• TASK DATA:
++++++++
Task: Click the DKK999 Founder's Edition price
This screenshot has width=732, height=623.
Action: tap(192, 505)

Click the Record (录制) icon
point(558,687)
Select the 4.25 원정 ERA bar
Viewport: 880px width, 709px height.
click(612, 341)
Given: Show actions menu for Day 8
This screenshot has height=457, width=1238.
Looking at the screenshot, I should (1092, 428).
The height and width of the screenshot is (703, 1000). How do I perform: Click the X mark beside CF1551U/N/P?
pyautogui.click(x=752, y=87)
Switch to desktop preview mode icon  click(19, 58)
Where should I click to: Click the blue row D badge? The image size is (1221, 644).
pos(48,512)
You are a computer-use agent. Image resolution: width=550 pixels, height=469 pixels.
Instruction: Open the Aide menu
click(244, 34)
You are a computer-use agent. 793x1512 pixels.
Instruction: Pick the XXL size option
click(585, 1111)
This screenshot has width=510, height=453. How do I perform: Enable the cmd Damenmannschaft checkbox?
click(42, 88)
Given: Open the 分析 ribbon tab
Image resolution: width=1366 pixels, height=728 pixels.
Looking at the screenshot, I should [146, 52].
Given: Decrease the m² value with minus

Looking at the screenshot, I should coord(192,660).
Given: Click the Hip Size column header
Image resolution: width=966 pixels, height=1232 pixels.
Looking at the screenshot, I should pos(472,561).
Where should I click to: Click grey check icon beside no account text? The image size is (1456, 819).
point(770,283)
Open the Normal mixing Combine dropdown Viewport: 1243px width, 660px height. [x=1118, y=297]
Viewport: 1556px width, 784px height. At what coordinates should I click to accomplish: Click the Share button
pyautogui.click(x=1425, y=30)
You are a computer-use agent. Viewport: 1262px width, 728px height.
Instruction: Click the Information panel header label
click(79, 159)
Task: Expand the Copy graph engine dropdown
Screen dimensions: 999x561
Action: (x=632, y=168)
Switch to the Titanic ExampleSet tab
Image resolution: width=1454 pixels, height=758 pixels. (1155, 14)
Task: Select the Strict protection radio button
++++++++
• WORK TO BE COMPLETED: Rewrite every line of the entries above as a Markdown table with the columns Row and Text, numbering the rows in order and leaving out blank lines.

• OUTPUT BELOW:
| Row | Text |
|---|---|
| 1 | Task: Click the DKK999 Founder's Edition price |
| 2 | This screenshot has width=732, height=623. |
| 3 | Action: tap(192, 505) |
| 4 | Click the Record (录制) icon |
| 5 | point(558,687) |
| 6 | Select the 4.25 원정 ERA bar |
| 7 | Viewport: 880px width, 709px height. |
| 8 | click(612, 341) |
| 9 | Given: Show actions menu for Day 8 |
| 10 | This screenshot has height=457, width=1238. |
| 11 | Looking at the screenshot, I should (1092, 428). |
| 12 | The height and width of the screenshot is (703, 1000). How do I perform: Click the X mark beside CF1551U/N/P? |
| 13 | pyautogui.click(x=752, y=87) |
| 14 | Switch to desktop preview mode icon  click(19, 58) |
| 15 | Where should I click to: Click the blue row D badge? The image size is (1221, 644). |
| 16 | pos(48,512) |
| 17 | You are a computer-use agent. Image resolution: width=550 pixels, height=469 pixels. |
| 18 | Instruction: Open the Aide menu |
| 19 | click(244, 34) |
| 20 | You are a computer-use agent. 793x1512 pixels. |
| 21 | Instruction: Pick the XXL size option |
| 22 | click(585, 1111) |
| 23 | This screenshot has width=510, height=453. How do I perform: Enable the cmd Damenmannschaft checkbox? |
| 24 | click(42, 88) |
| 25 | Given: Open the 分析 ribbon tab |
| 26 | Image resolution: width=1366 pixels, height=728 pixels. |
| 27 | Looking at the screenshot, I should [146, 52]. |
| 28 | Given: Decrease the m² value with minus |
| 29 | Looking at the screenshot, I should coord(192,660). |
| 30 | Given: Click the Hip Size column header |
| 31 | Image resolution: width=966 pixels, height=1232 pixels. |
| 32 | Looking at the screenshot, I should pos(472,561). |
| 33 | Where should I click to: Click grey check icon beside no account text? The image size is (1456, 819). |
| 34 | point(770,283) |
| 35 | Open the Normal mixing Combine dropdown Viewport: 1243px width, 660px height. [x=1118, y=297] |
| 36 | Viewport: 1556px width, 784px height. At what coordinates should I click to accomplish: Click the Share button |
| 37 | pyautogui.click(x=1425, y=30) |
| 38 | You are a computer-use agent. Viewport: 1262px width, 728px height. |
| 39 | Instruction: Click the Information panel header label |
| 40 | click(79, 159) |
| 41 | Task: Expand the Copy graph engine dropdown |
| 42 | Screen dimensions: 999x561 |
| 43 | Action: (x=632, y=168) |
| 44 | Switch to the Titanic ExampleSet tab |
| 45 | Image resolution: width=1454 pixels, height=758 pixels. (1155, 14) |
| 46 | Task: Select the Strict protection radio button |